- _Exercise aim_: Your answer should be the lines below from the one with "Popular (858, 180)" to the one with "[Share this on Google+] (500, 714)", both included, given again exactly and with nothing added.

- _Exercise input_:
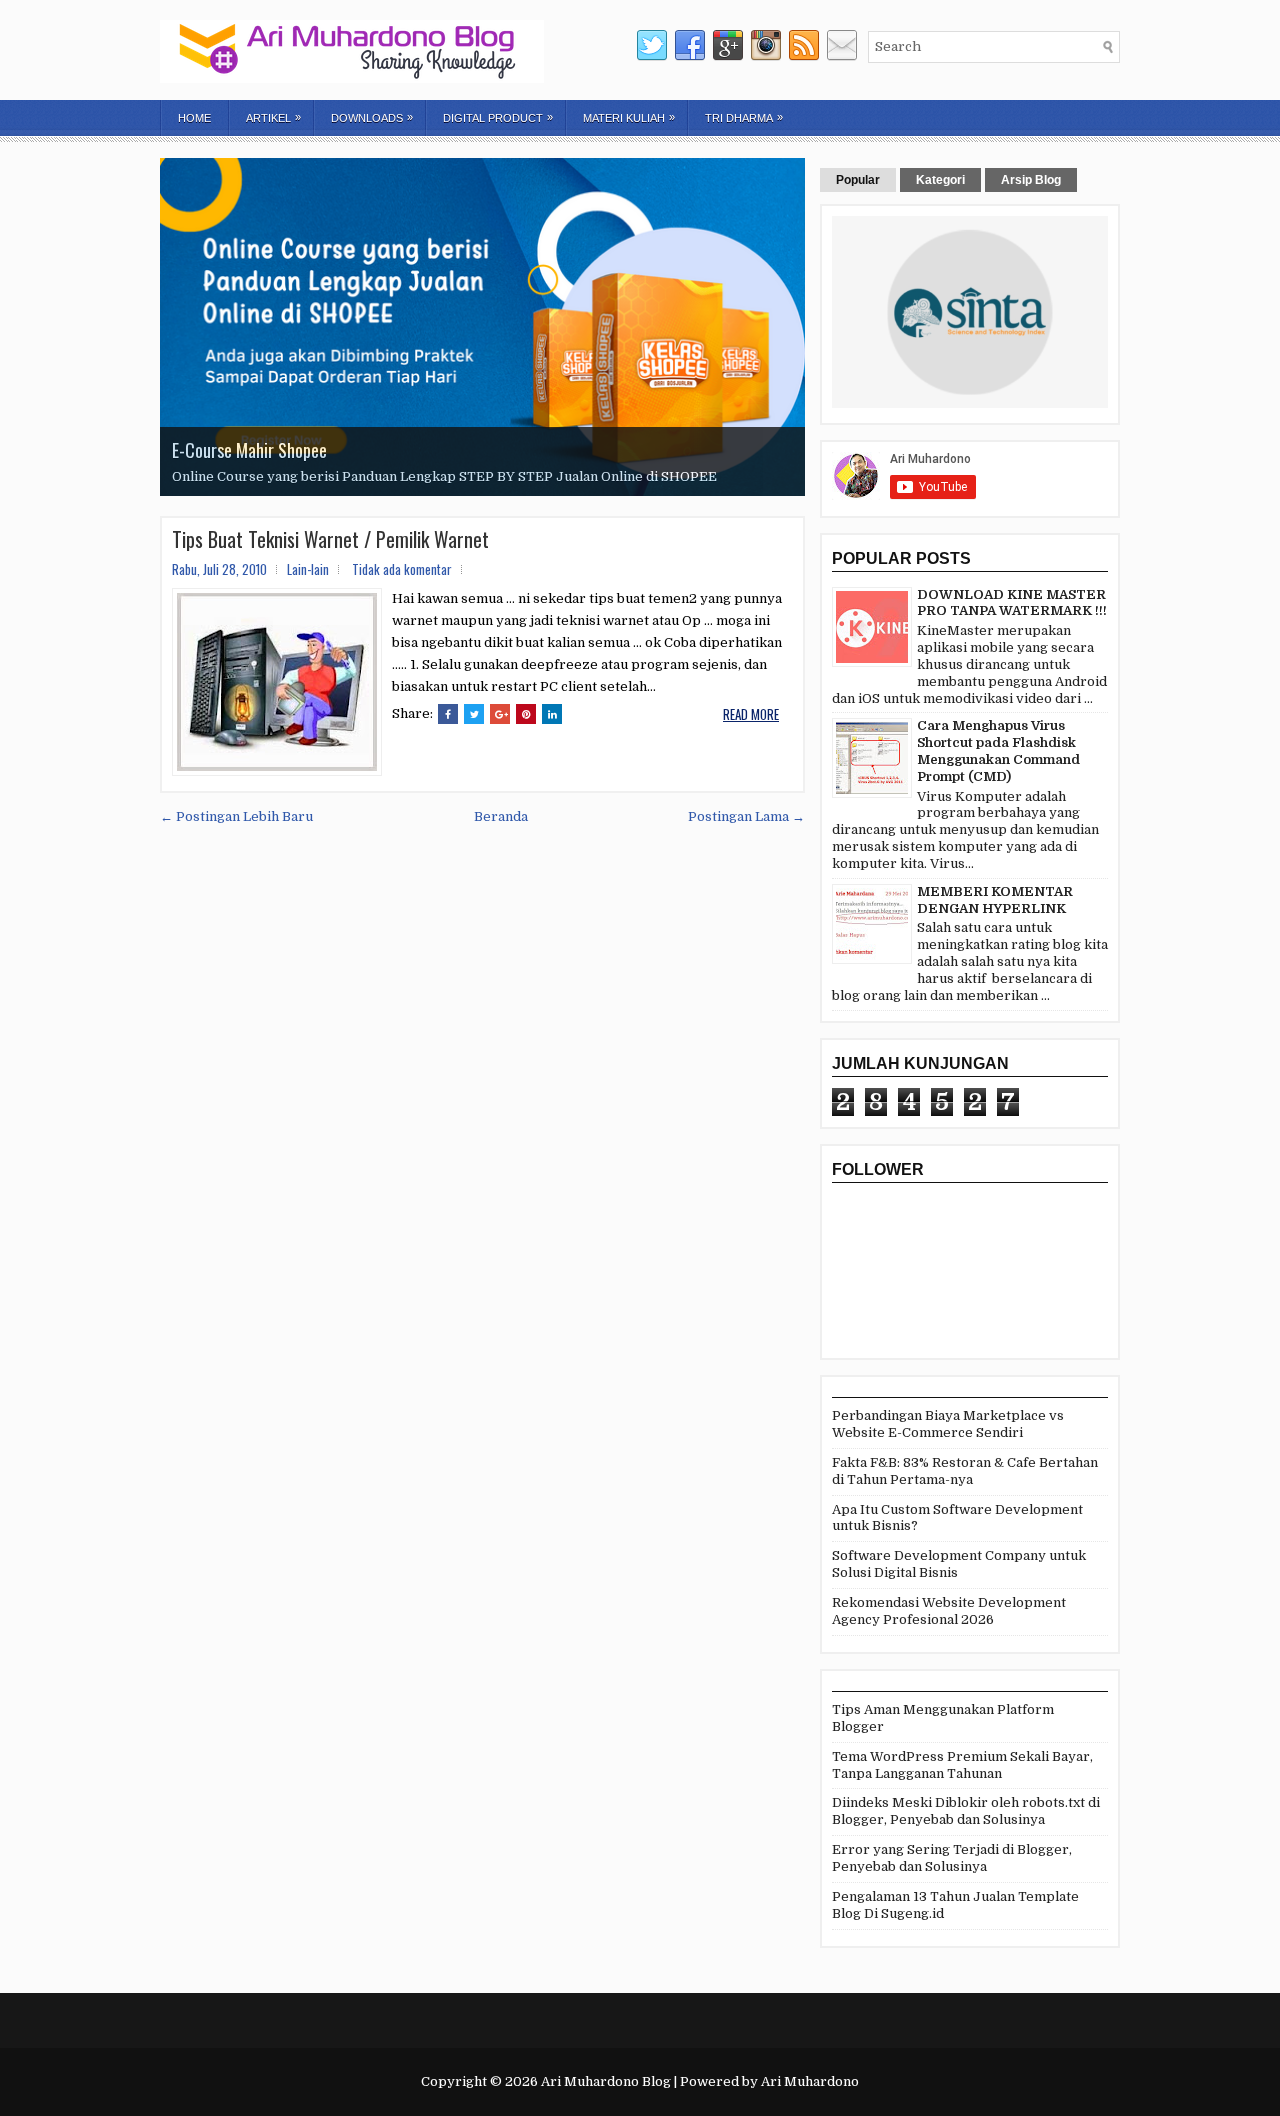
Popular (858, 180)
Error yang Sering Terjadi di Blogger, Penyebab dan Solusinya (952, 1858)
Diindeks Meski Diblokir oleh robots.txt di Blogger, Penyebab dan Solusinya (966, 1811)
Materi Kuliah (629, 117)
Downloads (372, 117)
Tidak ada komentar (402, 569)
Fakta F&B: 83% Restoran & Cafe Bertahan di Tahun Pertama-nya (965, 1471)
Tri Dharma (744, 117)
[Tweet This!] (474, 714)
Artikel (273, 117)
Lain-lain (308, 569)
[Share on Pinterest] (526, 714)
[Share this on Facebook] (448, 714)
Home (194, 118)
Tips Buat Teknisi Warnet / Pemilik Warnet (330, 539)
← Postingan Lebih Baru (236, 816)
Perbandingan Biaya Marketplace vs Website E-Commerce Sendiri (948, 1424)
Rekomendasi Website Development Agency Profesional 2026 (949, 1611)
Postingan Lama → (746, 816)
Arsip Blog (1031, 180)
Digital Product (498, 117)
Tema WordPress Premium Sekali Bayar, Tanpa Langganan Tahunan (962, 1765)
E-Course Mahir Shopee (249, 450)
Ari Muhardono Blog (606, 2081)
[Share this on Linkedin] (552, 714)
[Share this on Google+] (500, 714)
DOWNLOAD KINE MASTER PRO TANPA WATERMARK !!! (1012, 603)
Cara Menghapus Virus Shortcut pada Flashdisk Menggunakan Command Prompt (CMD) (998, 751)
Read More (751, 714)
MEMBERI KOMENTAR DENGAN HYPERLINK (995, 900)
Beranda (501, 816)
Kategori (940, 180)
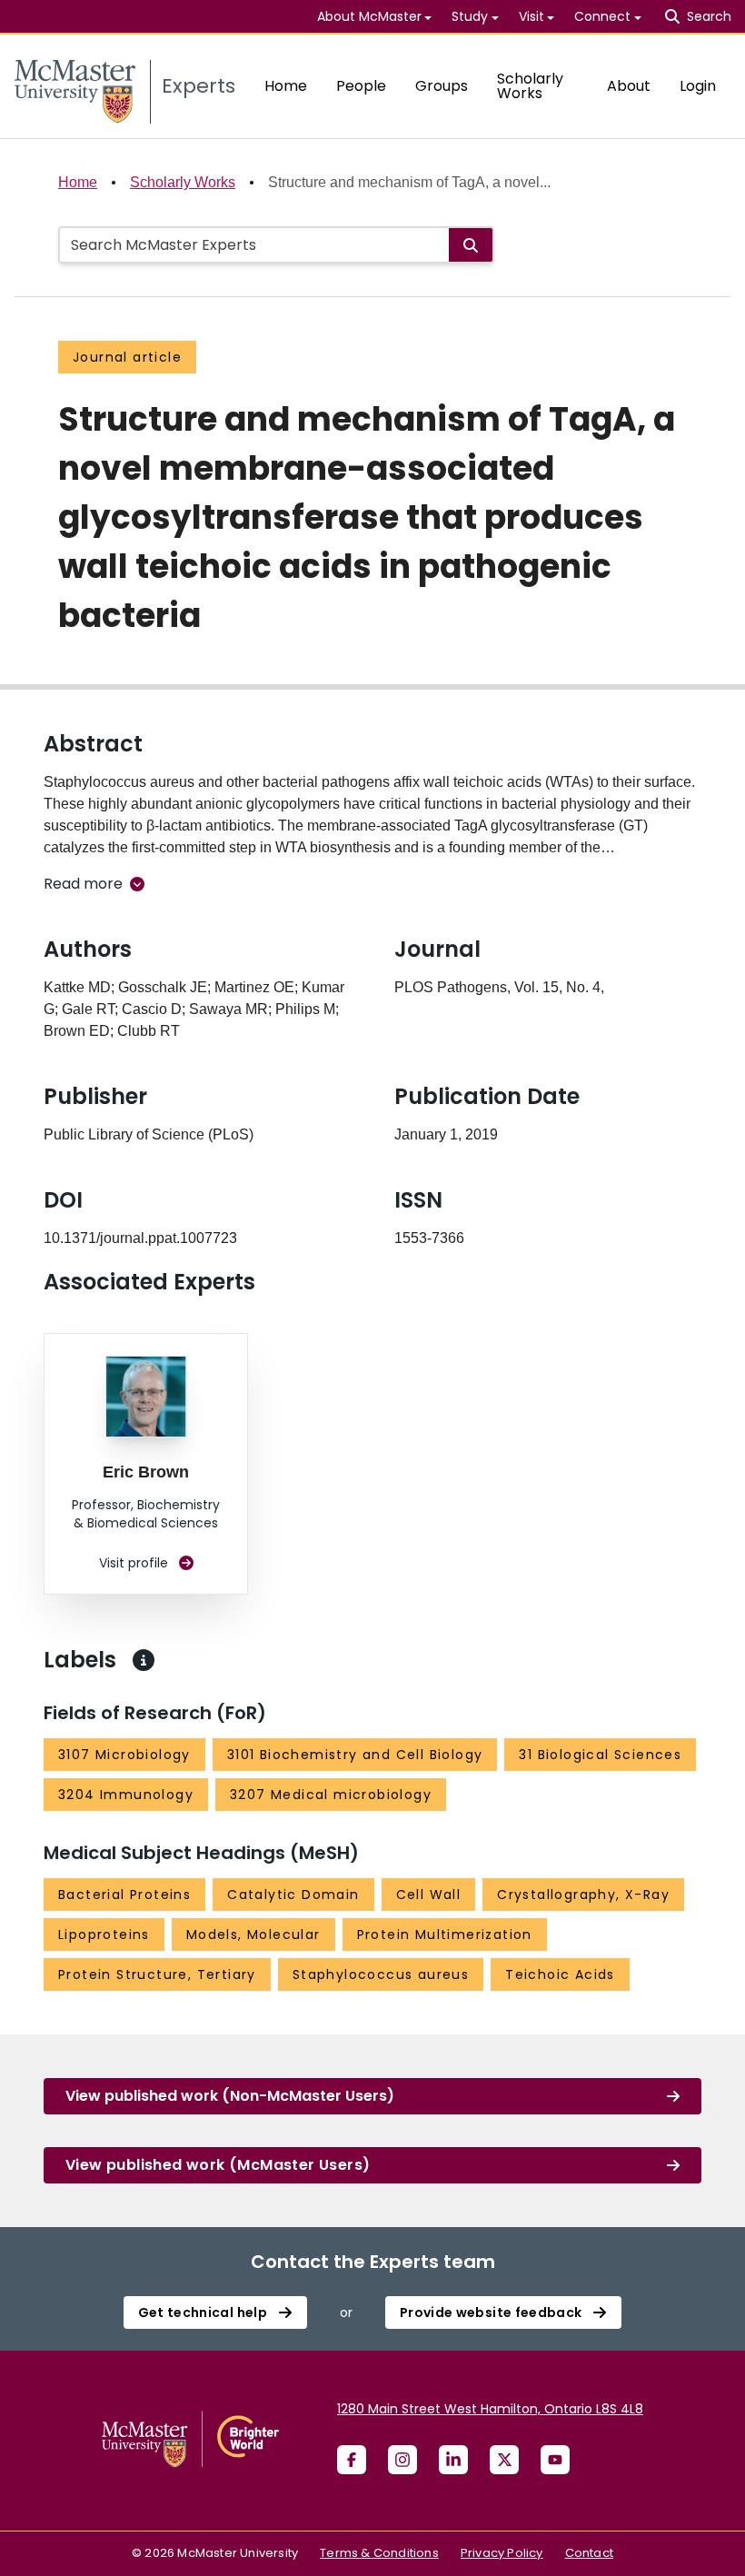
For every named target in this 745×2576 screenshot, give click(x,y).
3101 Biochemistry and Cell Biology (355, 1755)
--
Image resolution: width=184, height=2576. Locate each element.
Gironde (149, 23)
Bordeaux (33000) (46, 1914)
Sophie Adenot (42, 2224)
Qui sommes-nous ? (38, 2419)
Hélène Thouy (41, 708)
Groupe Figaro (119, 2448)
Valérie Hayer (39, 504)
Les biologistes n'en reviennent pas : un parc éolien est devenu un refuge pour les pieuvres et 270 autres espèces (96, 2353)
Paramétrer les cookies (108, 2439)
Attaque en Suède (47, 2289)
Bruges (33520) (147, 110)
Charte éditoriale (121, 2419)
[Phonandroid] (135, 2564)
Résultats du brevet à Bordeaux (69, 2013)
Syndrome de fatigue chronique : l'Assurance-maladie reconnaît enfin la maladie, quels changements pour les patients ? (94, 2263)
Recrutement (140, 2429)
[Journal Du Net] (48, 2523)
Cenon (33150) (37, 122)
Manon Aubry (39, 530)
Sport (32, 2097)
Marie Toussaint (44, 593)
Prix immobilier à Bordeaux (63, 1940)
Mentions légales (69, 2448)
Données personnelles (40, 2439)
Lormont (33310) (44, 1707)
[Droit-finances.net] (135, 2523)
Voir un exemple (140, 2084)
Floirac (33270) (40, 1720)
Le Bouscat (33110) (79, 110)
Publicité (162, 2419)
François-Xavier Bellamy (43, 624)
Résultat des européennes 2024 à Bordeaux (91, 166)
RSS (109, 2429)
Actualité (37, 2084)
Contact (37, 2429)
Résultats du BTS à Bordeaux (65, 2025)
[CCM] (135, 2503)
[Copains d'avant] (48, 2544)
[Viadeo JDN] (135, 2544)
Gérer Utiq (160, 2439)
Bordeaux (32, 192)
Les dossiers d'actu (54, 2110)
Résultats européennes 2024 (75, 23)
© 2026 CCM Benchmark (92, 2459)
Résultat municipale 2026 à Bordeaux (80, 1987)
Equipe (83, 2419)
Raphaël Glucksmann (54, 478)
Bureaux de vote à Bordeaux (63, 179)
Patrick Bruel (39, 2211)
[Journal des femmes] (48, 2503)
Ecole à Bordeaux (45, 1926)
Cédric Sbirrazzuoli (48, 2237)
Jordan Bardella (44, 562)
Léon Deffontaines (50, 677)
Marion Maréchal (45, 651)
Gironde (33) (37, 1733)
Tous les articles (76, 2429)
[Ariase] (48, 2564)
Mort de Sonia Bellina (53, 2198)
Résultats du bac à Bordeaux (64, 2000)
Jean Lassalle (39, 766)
--
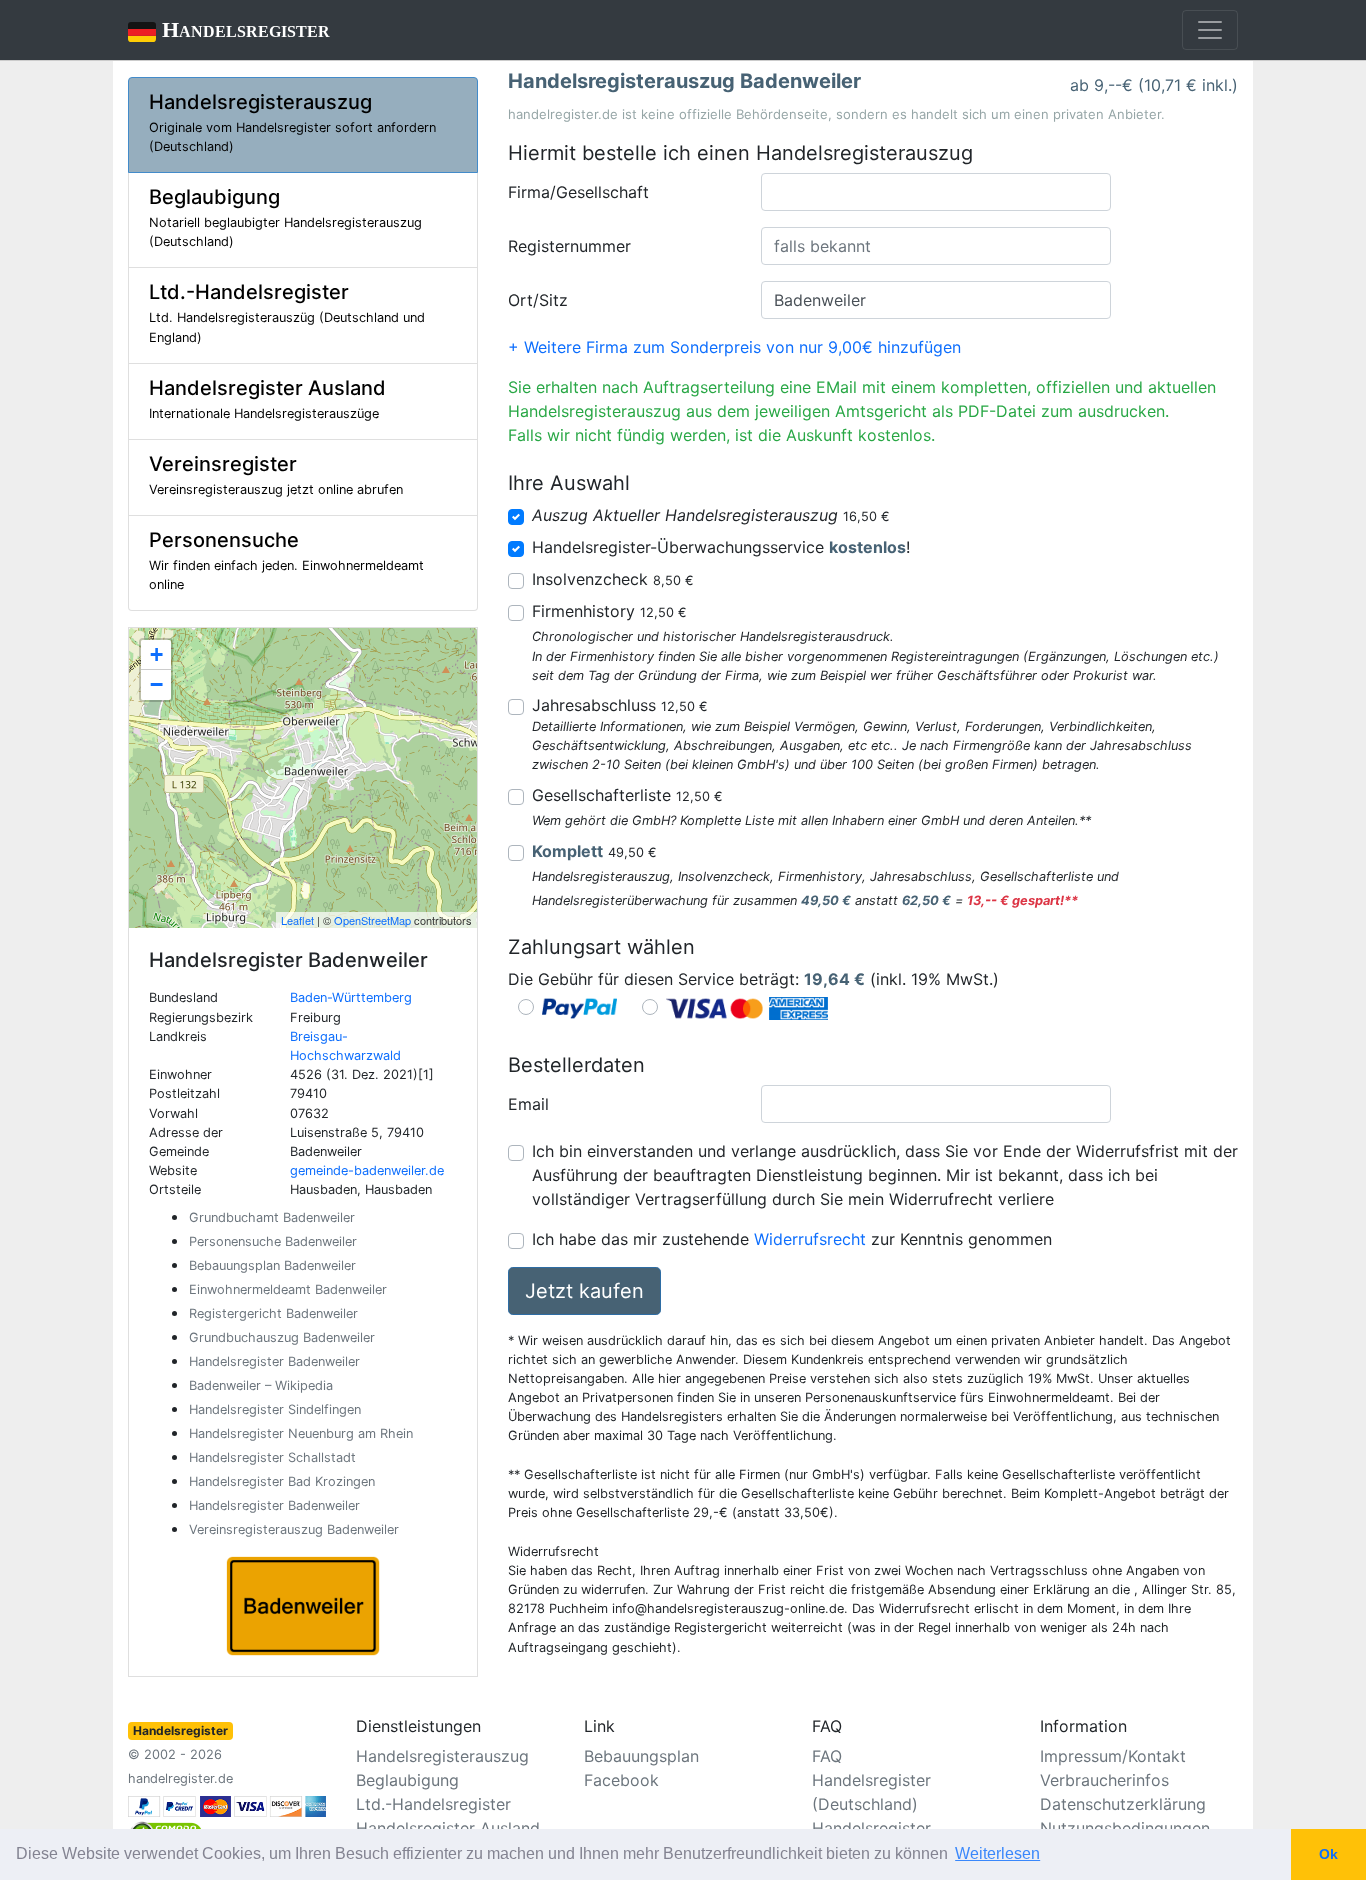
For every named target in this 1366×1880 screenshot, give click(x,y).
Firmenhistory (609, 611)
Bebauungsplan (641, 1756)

- _Solution to the exercise_:
Popular (858, 180)
Error yang Sering Terjadi di Blogger, Penyebab dan Solusinya (952, 1858)
Diindeks Meski Diblokir oleh robots.txt di Blogger, Penyebab dan Solusinya (966, 1811)
Materi Kuliah (629, 117)
Downloads (372, 117)
Tidak ada komentar (402, 569)
Fakta F&B: 83% Restoran & Cafe Bertahan di Tahun Pertama-nya (965, 1471)
Tri Dharma (744, 117)
[Tweet This!] (474, 714)
Artikel (273, 117)
Lain-lain (308, 569)
[Share on Pinterest] (526, 714)
[Share this on Facebook] (448, 714)
Home (194, 118)
Tips Buat Teknisi Warnet / Pemilik Warnet (330, 539)
← Postingan Lebih Baru (236, 816)
Perbandingan Biaya Marketplace vs Website E-Commerce Sendiri (948, 1424)
Rekomendasi Website Development Agency Profesional 2026 (949, 1611)
Postingan Lama → (746, 816)
Arsip Blog (1031, 180)
Digital Product (498, 117)
Tema WordPress Premium Sekali Bayar, Tanpa Langganan Tahunan (962, 1765)
E-Course Mahir Shopee (249, 450)
Ari Muhardono Blog (606, 2081)
[Share this on Linkedin] (552, 714)
[Share this on Google+] (500, 714)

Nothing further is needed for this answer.